Weekly Economic Update
This week, we take a look at how price growth is comparing to people’s wages, as well as the pressure growing on regulators to reign in home loan growth
This week, we take a look at how price growth is comparing to people’s wages, as well as the pressure growing on regulators to reign in home loan growth
Is your house earning more than you? Quite possibly
The median house price in Australian capital cities has increased on average by $124,500 since the start of the pandemic, which is significantly higher than the median household income. Given that this is the case, it is quite possible that the capital growth of your home over the past 12 months has been greater than how much you earned over the year.
The two capital cities where house prices have jumped more than incomes in most suburbs are Hobart and Sydney. In both these cities, more than 60 per cent of suburbs have seen house price growth greater than that city’s median household income. In Sydney for example, 61.2 per cent of suburbs have had price growth of more than $99,646 over the past 12 months. Across Australia, more than 40 per cent of suburbs are currently seeing price growth greater than median household income.
The top performers by capital city aren’t generally too surprising however there are a few outliers. In Sydney, Sylvania Waters comes in second with an increase of $1.15 million while in Melbourne, the top performers are all on the Mornington Peninsula.
Pressure building on home loan growth (and what it will mean to house prices)
Pressure continues to build to reign in home loan growth with the Treasurer, Josh Frydenberg, announcing during the week that he has given backing to regulators to crack down on high-debt home loans. Further to this, the Council of Financial Regulators is currently preparing lending restriction options, while APRA will soon release its framework for implementing macroprudential policy. All this points to restrictions on home loan lending, likely to occur either late this year or early next year.
Home loan lending has accelerated during the pandemic, almost doubling over the 18 months since it began. Further to this, it is now almost $10 billion above the previous peak in 2015.
Australian regulators have had a lot of relatively recent experience slowing down the rate of credit growth mid last decade. Towards the end of 2013, lending to investors began to accelerate, peaking at $10.1 billion in April 2015. Concerns about the level of debt being taken on, high levels of apartment development, as well as speculation occurring in the housing market, led APRA and ASIC to increase their surveillance of home lending at the end of 2014.
What followed was a series of restrictions aimed at reducing lending particularly to investors. By the start of 2017, total lending to this group began to decline. By the time the Financial Services Royal Commission was announced, prices had begun to fall and investor activity had significantly slowed.
The aim of the measures was to discourage risky lending and ultimately culminated in a Royal Commission. It also led to a rapid slowdown in building activity, which was also driven by high levels of investment from Chinese apartment buyers. Prices also stabilised, and in some places fell. It certainly led to a rapid cooling of the housing market.
This time around, it isn’t just investors that are borrowing a lot. In fact, the total borrowed by owner-occupiers has increased a lot quicker. As a result, it will be necessary to target lending more broadly. Regulators will also have to be mindful of timing, given both Sydney and Melbourne are in lockdown. The economy and the housing market remain strong but we are still in a precarious position. We still have closed international borders, there is still little agreement between states on opening borders and iron ore prices dropped significantly last week.

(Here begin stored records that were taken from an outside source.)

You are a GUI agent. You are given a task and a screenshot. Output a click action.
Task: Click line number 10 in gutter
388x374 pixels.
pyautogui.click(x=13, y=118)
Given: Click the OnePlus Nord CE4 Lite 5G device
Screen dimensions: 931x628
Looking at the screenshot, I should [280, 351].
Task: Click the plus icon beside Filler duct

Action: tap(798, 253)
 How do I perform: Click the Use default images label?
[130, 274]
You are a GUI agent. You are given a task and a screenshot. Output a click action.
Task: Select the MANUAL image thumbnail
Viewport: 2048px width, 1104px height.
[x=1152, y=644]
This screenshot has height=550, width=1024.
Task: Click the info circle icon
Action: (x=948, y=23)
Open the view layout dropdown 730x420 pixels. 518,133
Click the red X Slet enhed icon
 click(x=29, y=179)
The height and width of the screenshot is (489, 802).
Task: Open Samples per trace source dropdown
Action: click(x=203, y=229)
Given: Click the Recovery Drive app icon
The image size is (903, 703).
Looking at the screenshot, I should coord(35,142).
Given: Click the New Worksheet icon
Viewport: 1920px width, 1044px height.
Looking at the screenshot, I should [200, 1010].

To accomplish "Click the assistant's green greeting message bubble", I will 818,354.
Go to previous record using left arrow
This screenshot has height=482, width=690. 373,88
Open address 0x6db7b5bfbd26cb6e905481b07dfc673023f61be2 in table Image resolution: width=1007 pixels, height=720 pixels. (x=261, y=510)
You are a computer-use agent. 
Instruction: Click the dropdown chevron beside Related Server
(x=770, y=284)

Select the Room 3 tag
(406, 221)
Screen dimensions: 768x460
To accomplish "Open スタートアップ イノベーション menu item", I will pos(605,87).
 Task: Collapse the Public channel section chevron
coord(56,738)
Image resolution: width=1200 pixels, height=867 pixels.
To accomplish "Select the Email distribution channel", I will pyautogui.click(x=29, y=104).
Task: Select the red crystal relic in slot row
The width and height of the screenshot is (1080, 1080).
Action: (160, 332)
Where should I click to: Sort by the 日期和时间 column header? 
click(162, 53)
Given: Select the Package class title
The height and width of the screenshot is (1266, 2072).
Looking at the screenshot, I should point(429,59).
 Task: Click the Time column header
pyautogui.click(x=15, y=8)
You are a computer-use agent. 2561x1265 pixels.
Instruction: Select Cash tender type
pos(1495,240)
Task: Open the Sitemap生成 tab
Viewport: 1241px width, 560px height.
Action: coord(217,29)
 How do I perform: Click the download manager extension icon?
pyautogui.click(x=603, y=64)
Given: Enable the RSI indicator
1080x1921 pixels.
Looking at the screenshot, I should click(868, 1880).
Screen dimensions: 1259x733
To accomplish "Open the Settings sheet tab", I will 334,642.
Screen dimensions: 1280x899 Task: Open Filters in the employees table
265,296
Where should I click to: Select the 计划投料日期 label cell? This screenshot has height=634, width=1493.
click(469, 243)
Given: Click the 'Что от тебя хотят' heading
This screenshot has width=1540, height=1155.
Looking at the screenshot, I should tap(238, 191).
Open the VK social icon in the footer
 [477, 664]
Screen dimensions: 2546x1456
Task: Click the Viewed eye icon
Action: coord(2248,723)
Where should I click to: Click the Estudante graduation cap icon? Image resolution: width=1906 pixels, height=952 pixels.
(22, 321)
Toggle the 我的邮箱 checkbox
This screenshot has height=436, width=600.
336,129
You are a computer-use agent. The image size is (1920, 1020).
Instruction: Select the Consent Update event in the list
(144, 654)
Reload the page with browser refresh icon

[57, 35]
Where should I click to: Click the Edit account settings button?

If they move too hard and house prices start dropping dramatically, this will lead to a hit on household confidence.
The impact on prices will depend on the restrictions that are put in place. At this stage, it is looking like there will be reductions in debt to income ratios. However it could also include:
Accelerated growth in home lending is not unique to Australia with many other countries currently experiencing similar conditions. New Zealand implemented a 40 per cent deposit requirement for investors in May which led to house prices stabilising almost immediately. From 1 November 2021, the RBNZ will be restricting the amount of lending banks can do above a loan to value ratio of 80 per cent.
While restrictions to finance will take the heat out of the housing market, housing affordability is still a big problem in Australia. We are one of the least affordable countries in the world however it isn’t just debt driven. Housing supply, construction costs, NIMBYism and planning controls are also major drivers. It is why Josh Frydenberg announced an inquiry into housing affordability and supply in Australia in July.